Accogliendo il ricorso presentato dalla ditta che tratta rifiuti non pericolosi in località Barconi a Calcinatello, la prima sezione bresciana del Tar per la Lombardia ha ordinato “l'annullamento dell'atto dirigenziale della Provincia di diffida all'attuazione delle procedure previste per la bonifica di siti contaminati” e “della determinazione del Comune di Calcinato per l’approvazione del piano di caratterizzazione matrici ambientali”.
Insomma, non c'è alcuno obbligo di bonifica per la società titolare dell'impianto di trattamento di rifiuti non pericolosi finalizzato alla produzione di fertilizzanti per l'agricoltura, che fu teatro la sera del 28 agosto 2015 di un incidente: “un addetto all'impianto veniva informato dai Carabinieri di Desenzano di uno sversamento interessante il confine lato sud dell'insediamento; lo stesso addetto verificava che il tubo di irrigazione in loco era stato erroneamente collegato, circa due ore prima, al serbatoio contenente acqua in depurazione prima del trattamento biologico, invece che all’attacco dell’acqua corrente; a un successivo sopralluogo dello stesso giorno Arpa accertava che lo sversamento interessava i terreni agricoli posti a sud ovest dell’insediamento e che il liquido era colato fino ad interessare il sifone per lo scarico delle acque meteoriche dell’autostrada”; inoltre “effettuava campionamenti sia all’interno dello stabilimento che sui terreni interessati”.

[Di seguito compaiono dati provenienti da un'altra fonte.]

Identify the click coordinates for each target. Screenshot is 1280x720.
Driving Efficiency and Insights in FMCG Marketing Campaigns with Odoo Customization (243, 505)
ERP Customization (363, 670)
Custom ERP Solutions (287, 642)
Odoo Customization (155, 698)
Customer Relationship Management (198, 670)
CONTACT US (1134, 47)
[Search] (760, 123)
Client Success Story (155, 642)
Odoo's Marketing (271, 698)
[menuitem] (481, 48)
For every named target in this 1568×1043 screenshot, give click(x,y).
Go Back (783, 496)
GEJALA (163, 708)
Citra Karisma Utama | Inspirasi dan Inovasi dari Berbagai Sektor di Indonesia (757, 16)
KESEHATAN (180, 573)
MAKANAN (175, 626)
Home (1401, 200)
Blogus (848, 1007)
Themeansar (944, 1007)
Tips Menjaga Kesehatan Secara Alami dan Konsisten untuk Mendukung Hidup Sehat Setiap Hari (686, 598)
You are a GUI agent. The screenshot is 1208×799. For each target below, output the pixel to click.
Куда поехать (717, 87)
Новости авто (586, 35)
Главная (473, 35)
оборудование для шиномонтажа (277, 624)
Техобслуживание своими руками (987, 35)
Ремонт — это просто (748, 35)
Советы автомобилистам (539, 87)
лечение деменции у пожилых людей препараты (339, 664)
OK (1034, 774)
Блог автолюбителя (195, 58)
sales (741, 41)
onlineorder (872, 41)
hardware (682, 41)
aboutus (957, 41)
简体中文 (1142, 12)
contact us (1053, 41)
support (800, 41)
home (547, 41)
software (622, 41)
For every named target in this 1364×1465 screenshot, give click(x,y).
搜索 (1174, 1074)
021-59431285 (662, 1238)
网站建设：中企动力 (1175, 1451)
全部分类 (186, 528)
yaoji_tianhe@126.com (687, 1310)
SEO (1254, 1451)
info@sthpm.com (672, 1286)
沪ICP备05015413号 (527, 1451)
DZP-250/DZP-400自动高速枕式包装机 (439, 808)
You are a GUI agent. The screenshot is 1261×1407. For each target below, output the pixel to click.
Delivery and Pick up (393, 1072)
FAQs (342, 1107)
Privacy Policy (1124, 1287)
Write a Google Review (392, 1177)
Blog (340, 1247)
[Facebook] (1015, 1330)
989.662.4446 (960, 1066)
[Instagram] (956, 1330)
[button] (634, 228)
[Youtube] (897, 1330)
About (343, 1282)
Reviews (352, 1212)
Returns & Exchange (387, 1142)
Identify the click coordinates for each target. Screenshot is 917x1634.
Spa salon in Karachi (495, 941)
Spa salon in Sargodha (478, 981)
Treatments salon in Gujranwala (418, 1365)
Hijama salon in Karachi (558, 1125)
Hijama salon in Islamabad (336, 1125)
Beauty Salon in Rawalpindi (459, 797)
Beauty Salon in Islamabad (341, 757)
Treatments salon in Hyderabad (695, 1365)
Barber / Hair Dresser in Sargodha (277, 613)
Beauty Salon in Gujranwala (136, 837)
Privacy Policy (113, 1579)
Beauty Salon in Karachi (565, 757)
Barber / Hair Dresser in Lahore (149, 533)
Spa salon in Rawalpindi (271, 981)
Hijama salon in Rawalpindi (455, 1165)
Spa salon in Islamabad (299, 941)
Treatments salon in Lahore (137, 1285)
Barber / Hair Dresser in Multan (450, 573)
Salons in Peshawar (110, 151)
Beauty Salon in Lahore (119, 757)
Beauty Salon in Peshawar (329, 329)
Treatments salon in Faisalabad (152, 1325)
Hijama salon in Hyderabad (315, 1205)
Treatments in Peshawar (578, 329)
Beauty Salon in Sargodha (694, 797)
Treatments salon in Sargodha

Le indagini e verifiche che seguirono, nonostante Arpa il 31 agosto accertasse l'assenza di “elementi di pericolosità ambientale”, portavano il 18settembre la Provincia ad avviare un “procedimento volto all’adozione della diffida, contestando una potenziale contaminazione delle matrici ambientali”. Da lì partiva una procedura al termine della quale il 16 novembre la Provincia diffidava l'azienda "a presentare entro 7 giorni specifica documentazione contenente descrizione delle misure di prevenzione e messa in sicurezza di emergenza adottate o da adottarsi; ed entro 30 giorni, al Comune di Calcinato, Piano di Caratterizzazione redatto da tecnico abilitato”.
Da subito la ditta aveva contestato “l’assenza dei presupposti per l’adozione dell’ordinanza e contestava i contenuti della relazione istruttoria” per una serie di erronee e false applicazioni delle norme vigente in materia.
E nella sentenza si legge che “non si è mai verificato il 'rischio sufficientemente probabile che si verifichi un danno sotto il profilo sanitario o ambientale', richiesto dalle norme invocate; le larve di tafano, facilmente presenti nei terreni di campagna, sono state comunque trovate solo nei pressi dell’autostrada e non nei pressi dell’insediamento; la proposta, contenuta nella relazione istruttoria, di includere l'estensione dell'indagine preliminare nel piano della caratterizzazione sarebbe in contrasto con la legge”.
“Nessuna amministrazione è riuscita a dimostrare la pericolosità per l'ambiente dello sversamento”, dal momento che non è mai stato accertato l'avvenuto superamento della soglia di contaminazione.
Addirittura “il generico contenuto dell'ordinanza imporrebbe alla ricorrente di effettuare complesse e onerose ricerche per stabilire se il terreno sia effettivamente inquinato, per poi eventualmente procedere alle attività richieste”. E quindi “la Provincia non poteva legittimamente imporre, in mancanza dell’accertato superamento della soglia di contaminazione, la presentazione del Piano di Caratterizzazione”.
Ulteriore conseguenza è che anche l’atto del Comune di approvazione del Piano di Caratterizzazione "è affetto dai vizi di illegittimità, in accoglimento dei quali, anche detto atto va annullato” conclude il Tar.